Recently there has been some discussion amongst tango DJs about the relative merits of Pugliese‘s 1940s and 1950s recordings, focussing in on the two versions of La yumba: the first recorded in 1946, and the second in 1952. This latter version was used in the Sally Potter film
The Tango Lesson.
Pugliese’s music displays integrity, commitment, and maturity. It demands the same in return from those who listen to and dance to his music. La yumba itself is an iconic track. One of a triptych of Pugliese compositions considered to define his oeuvre, it has a mechanical, almost brutal beat that conveys the pulse of the city. The name of the track is onomatopoeic: it refers to the strong marcato beat on the 1st and 3rd beats of each bar in the Pugliese style. The story goes that he wrote the piece to convey to his orchestra the sound that he wanted.

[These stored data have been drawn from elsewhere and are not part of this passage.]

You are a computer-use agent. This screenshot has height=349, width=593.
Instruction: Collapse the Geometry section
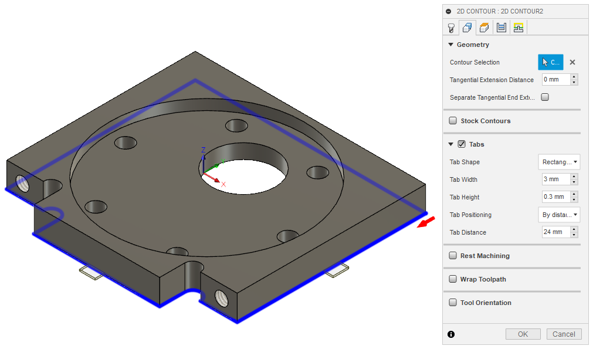pos(450,45)
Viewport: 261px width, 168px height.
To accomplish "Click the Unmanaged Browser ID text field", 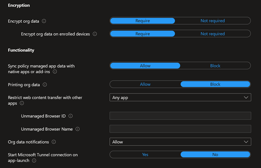I will click(x=180, y=116).
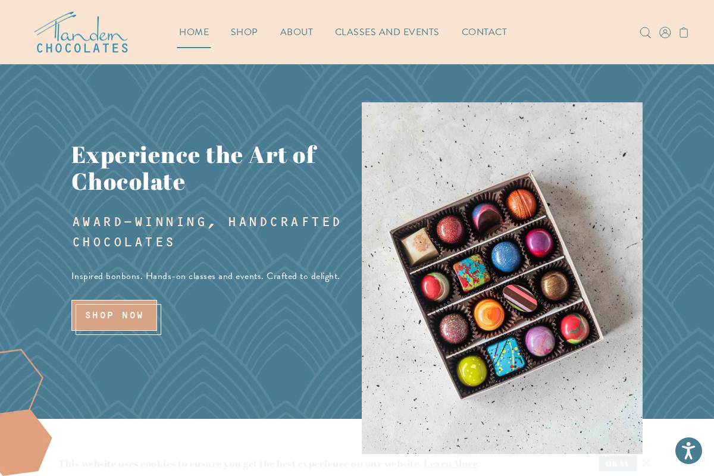Dismiss the cookie banner with the X icon
Image resolution: width=714 pixels, height=476 pixels.
point(646,463)
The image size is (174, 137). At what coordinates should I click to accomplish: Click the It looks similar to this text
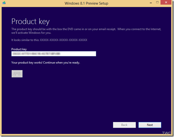pyautogui.click(x=25, y=40)
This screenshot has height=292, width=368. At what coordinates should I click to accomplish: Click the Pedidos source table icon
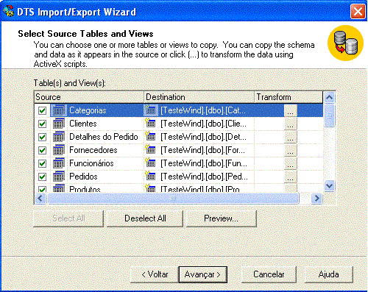[x=59, y=177]
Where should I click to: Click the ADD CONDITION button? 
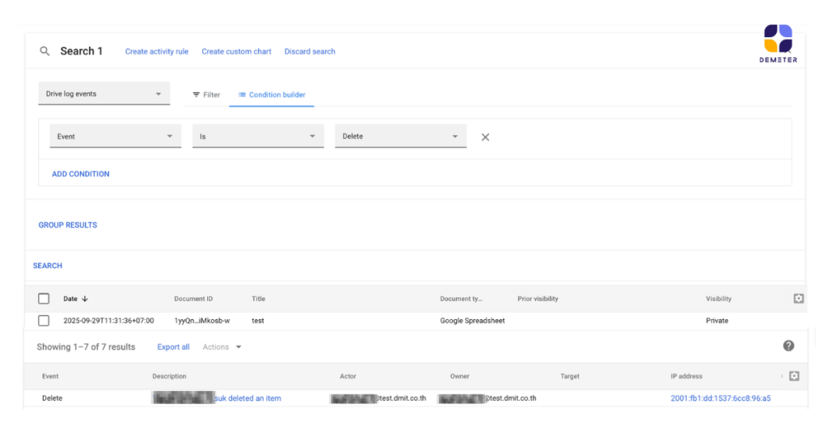pos(80,174)

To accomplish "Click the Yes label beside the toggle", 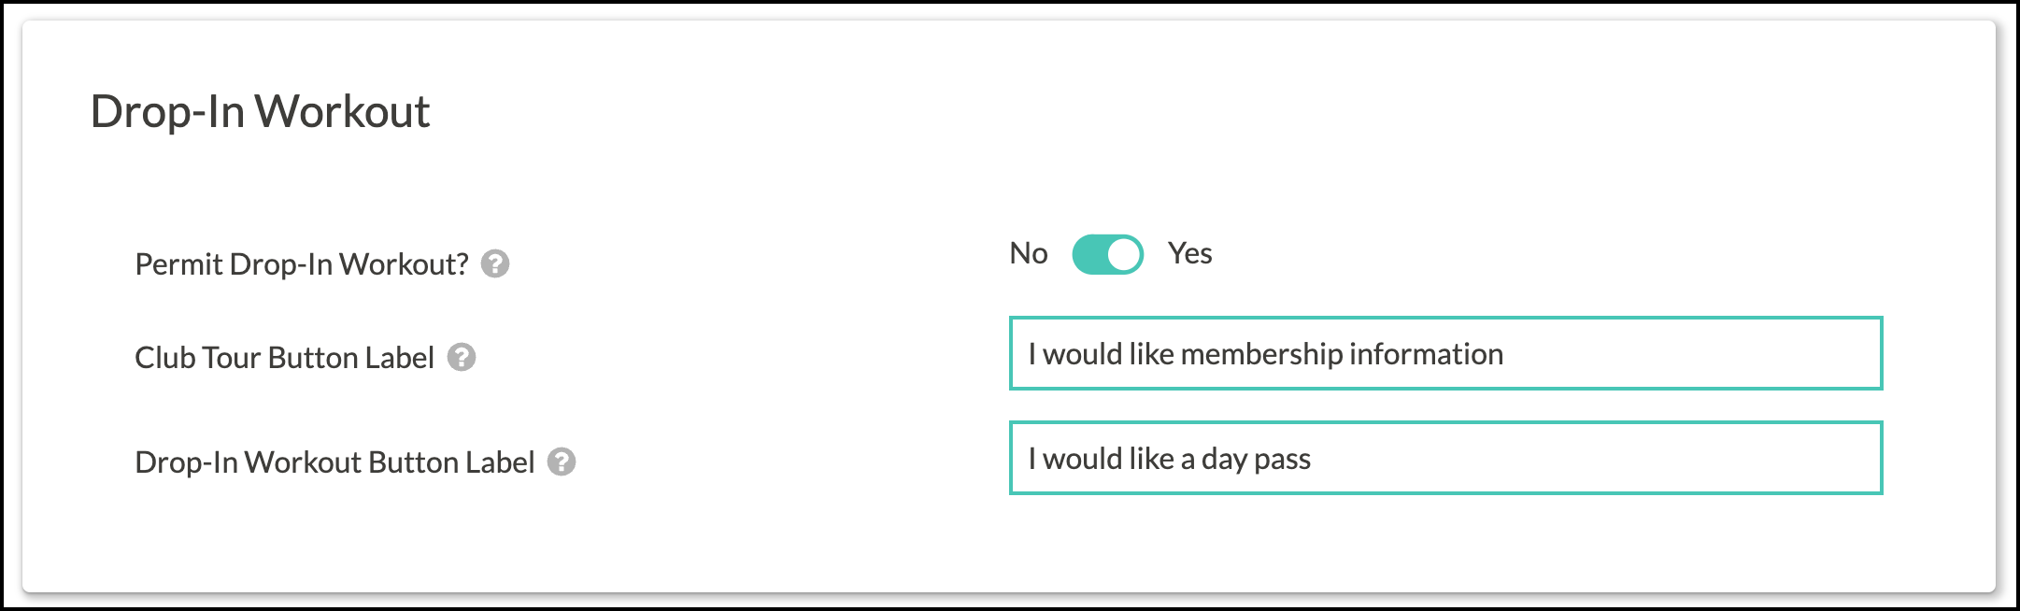I will (x=1189, y=253).
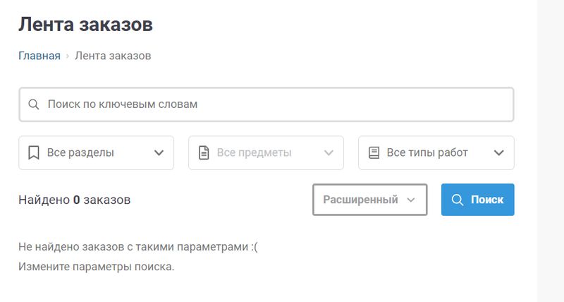
Task: Expand the chevron arrow in Все разделы
Action: coord(159,152)
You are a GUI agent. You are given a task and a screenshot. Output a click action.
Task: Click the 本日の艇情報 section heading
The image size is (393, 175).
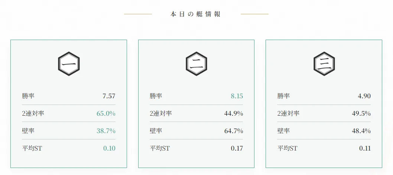(196, 14)
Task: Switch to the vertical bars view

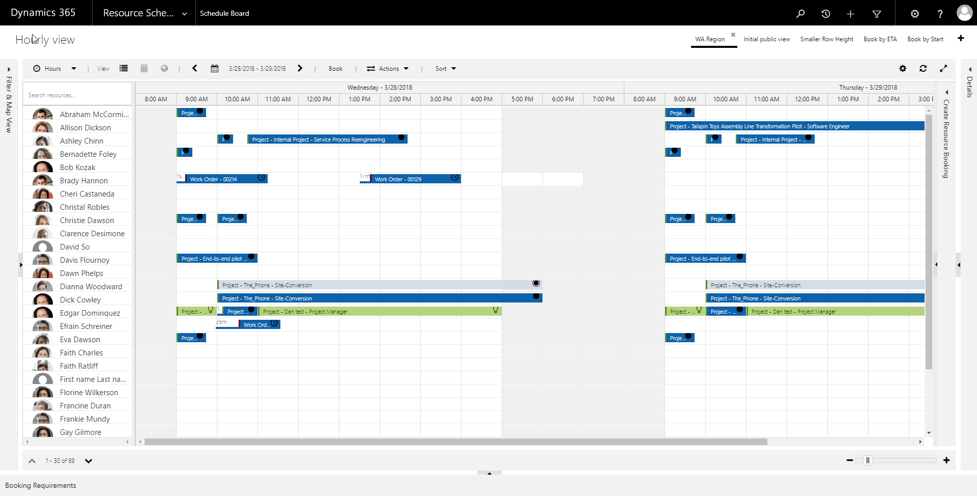Action: (144, 68)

In full flow, with a fila (line) of four violins and four bandoneóns, the Pugliese orchestra looked more than any other like a musical machine, like an old-fashioned car engine with pumping pistons. To get an idea, have a look at this video from the now legendary 1989 concert at the Teatro Colón. Bear in mind that this is far from his best orchestra, and there are synchronisation errors on youtube between the audio and the video. Despite this, the electric atmosphere in the concert hall comes roaring through:
Pugliese 50s instrumentals are very strong, and were overplayed in the early days of many tango scenes. Nevertheless, I have only once wept at a tango performance, and this was when Rodolfo and Maria Cieri danced to Emancipación.
Today I find myself feeling that tracks like Emancipación are not for every day, but must be used sparingly. Then I think how far this is from the Argentine point of view. The single largest ethnic group in Argentina is the Italians, and anyone who has been to Italy will know that the ethic there is that the best is for every day. Every day, they eat their best food, and wear their best clothes. In the end, I feel that our comments about his music often say as much about us as they do about him.
In the particular case of La yumba, I prefer the 1946 version. It is a bit softer, and works better in a tanda. The best transfer is to be found either on Ausencia or on the 4 CD set Edición Aniversario. The 1952 version is on The Tango Lesson soundtrack and on the Pugliese compilation Colección.